Senior, Kate Frisch loves the academic environment at Roanoke, because it has always challenged her to think critically. Last semester when Kate heard about the Summer Scholars program she did not have to think twice about applying, for her the decision was all too easy.
Kate says Dr. Bucher (of the history department) approached her in the fall to consider the possibility but at the time she did not have a set research project in mind. Then in the spring Kate enrolled in Dr. Buchner’s the South Africa history seminar. It was as Kate was developing her project for the class, that she was trapped between two research questions. In the end she decided to use one for the seminar project and the other for her summer scholars project. Kate adds, “I decided to do summer scholars over a more traditional internship, as I believed this would be a better opportunity for me to utilize the skills I had learned throughout the major. Further, I was truly interested in developing my own research based on my own interests and curiosities without the writing prompt and time limitations that appear in a classroom setting.”
For Kate’s summer scholars project, she focuses specifically on South Africa. South Africa had a series of four constitutions over an eighty-year period, which is relatively unique in the context of world history. She argued that each answered what she termed the ‘Native Question,’ or the need for the white majority to politically, socially and economically exploit and subject the black majority population. Kate’s project argued that each of the four constitutions from 1910, 1961, 1983, and 1994 were part of a larger historical trend based around the idea of absolute white minority control over the black majority in South Africa.

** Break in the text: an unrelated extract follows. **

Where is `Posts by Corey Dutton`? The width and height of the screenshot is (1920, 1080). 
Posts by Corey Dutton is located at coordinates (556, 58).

Kate says that through her summer scholars project she developed a much greater understanding and appreciation for using a discourse analysis. She shares, “Although the idea of analyzing primary source documents is familiar to me, I did not fully understand the power of language and the significance of the specific ways in which a document was written prior to this project”. This has also helped Kate as she prepares to undertake her seminar class this spring. Furthermore, the generalizations that she was able to make in the context of South Africa have helped her to conceptualize the importance of case studies and their implications in the framework of International Relations. Before this experience Kate’s research methods class gave her a basic understanding of research skills for political scientists. She adds, “The Summer Scholars program gave me the opportunity to develop my research skills far past any class assignment.” Kate also adds that this project complemented the historical background required for those under the umbrella of Public Affairs.
For the first time I was able to develop a project purely based around my curiosities and it has made me more eager to explore different historical patterns as well”. It seems that while students have the potential to do great things in the classroom, they also have the potential to do great things outside of the classroom. Kate encourages her peers to seize any opportunity, even if they are not sure about it. The program allowed Kate to develop a relationship with her professor outside of the classroom, and the one on one planning that went into her project allowed her to generate a polished product at the end of the summer.